We find ourselves in a fairy tale called The Emperor's New Clothes and the weavers have said, "If you do not see how clever we are, then you're just stupid, and not only stupid but jealous, which is really worse than being stupid, because stupid people can be sent on a course in our good schools. Hand the fishing waters over to us, hand over the banks to us, and the water, the waterfalls, the energy companies, and we'll gallivant around the globe with the President and say: "We are the greatest in the world, and if you do not see this, you're not only stupid, but also jealous." Perhaps Iceland is a testing ground for things to come, and if not, an exaggerated version of the condition, the depression, which has been made apparent by the fact that the financial companies have run up a debt to the tune of the gross national product times twelve. If I recall, the American housing system was first shaken last summer, and it's an old and new philosophy that when America sneezes, the rest of the world catches a cold, but the Icelandic economy isn't just suffering from a cold, but from a case of pneumonia which is attacking its entire infrastructure. At the same time, it becomes more and more apparent that the US housing system which collapsed, and the Icelandic bank system, which has now also collapsed, are more like a pair of doppelgängers from the world of literature than two distinct marvels, although these are surely amazing phenomena.

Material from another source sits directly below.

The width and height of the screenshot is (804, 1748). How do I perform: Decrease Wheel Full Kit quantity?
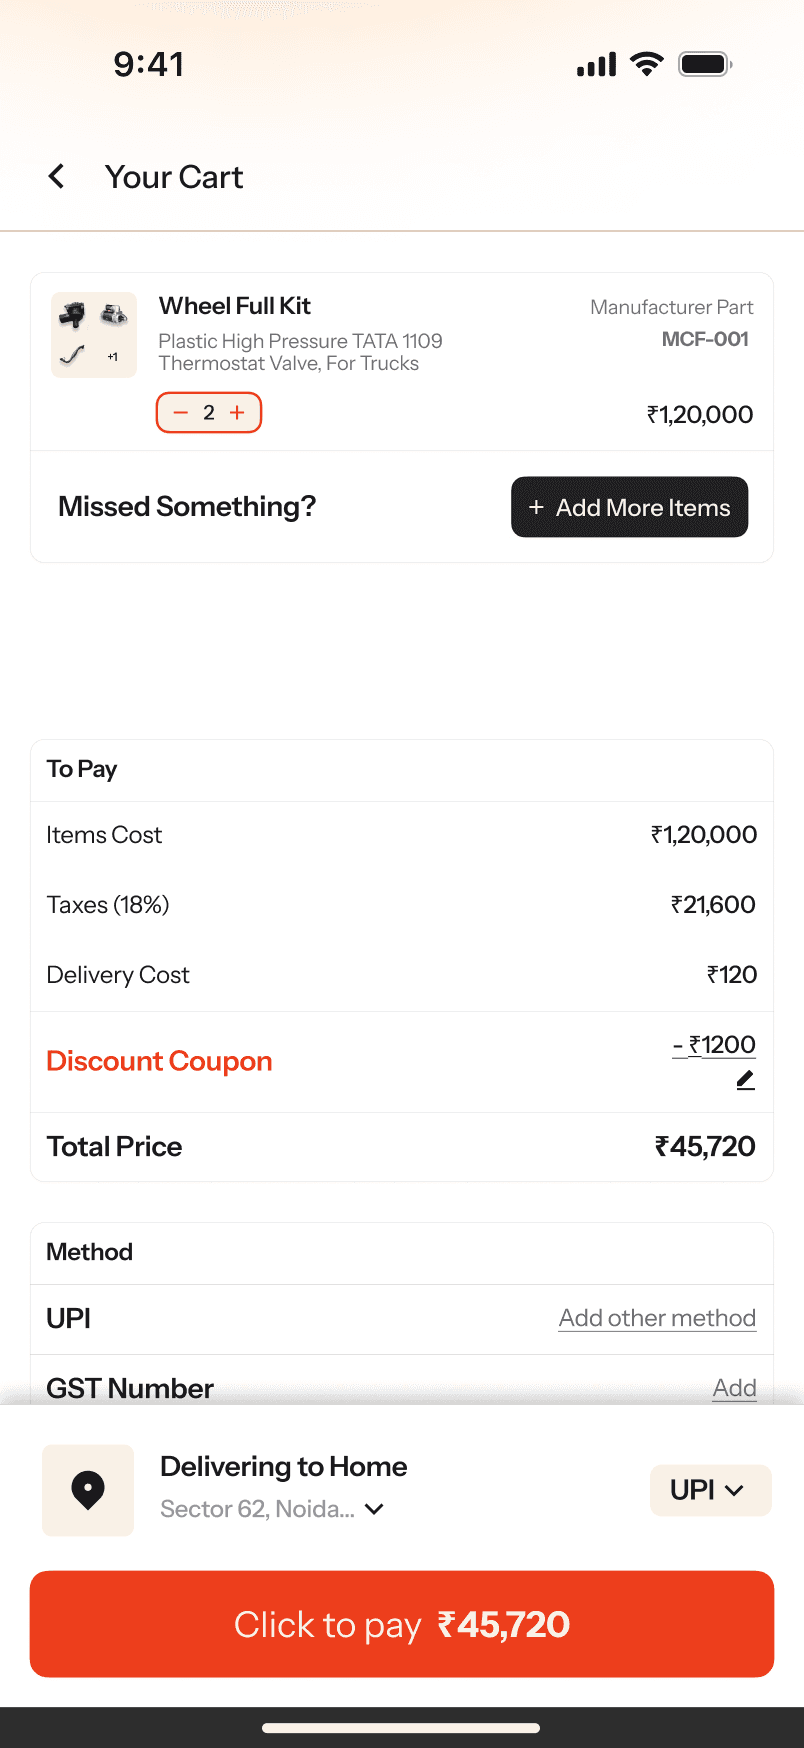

Still, it's too early to determine what the depression means and how it will play out. It is apparent that a vast number of people are left bankrupt and perplexed and that the party has drawn to a close. The ensuing hangover will be a long-term one, but if the system has hit rock-bottom, we can expect better days ahead. The avarice can be seen as an addiction, a constant form of abuse, where imaginary money is pumped into the economy and the addiction demands more and more of it, and there is no way back until everything crumbles.

As is, the IMF will probably be given the task of picking the juiciest bits from the welfare system, privatizing our natural resources and welfare system, thus fulfilling the purpose of libertarianism. But you never know whether the fat servant will come to, now that he has become a whipped slave, and then the words of the poem will squeal at reality.

You who live with an island in your heart
and the vastness of space
a sidewalk beneath your soles.

Hand me the Northern Lights!
I shall dance with the youngster
who is holding the stars.

We peel the skin from the darkness
and cut the head off misery.

Einar Már Guðmundsson is one of Iseland's best-known poets and novelists.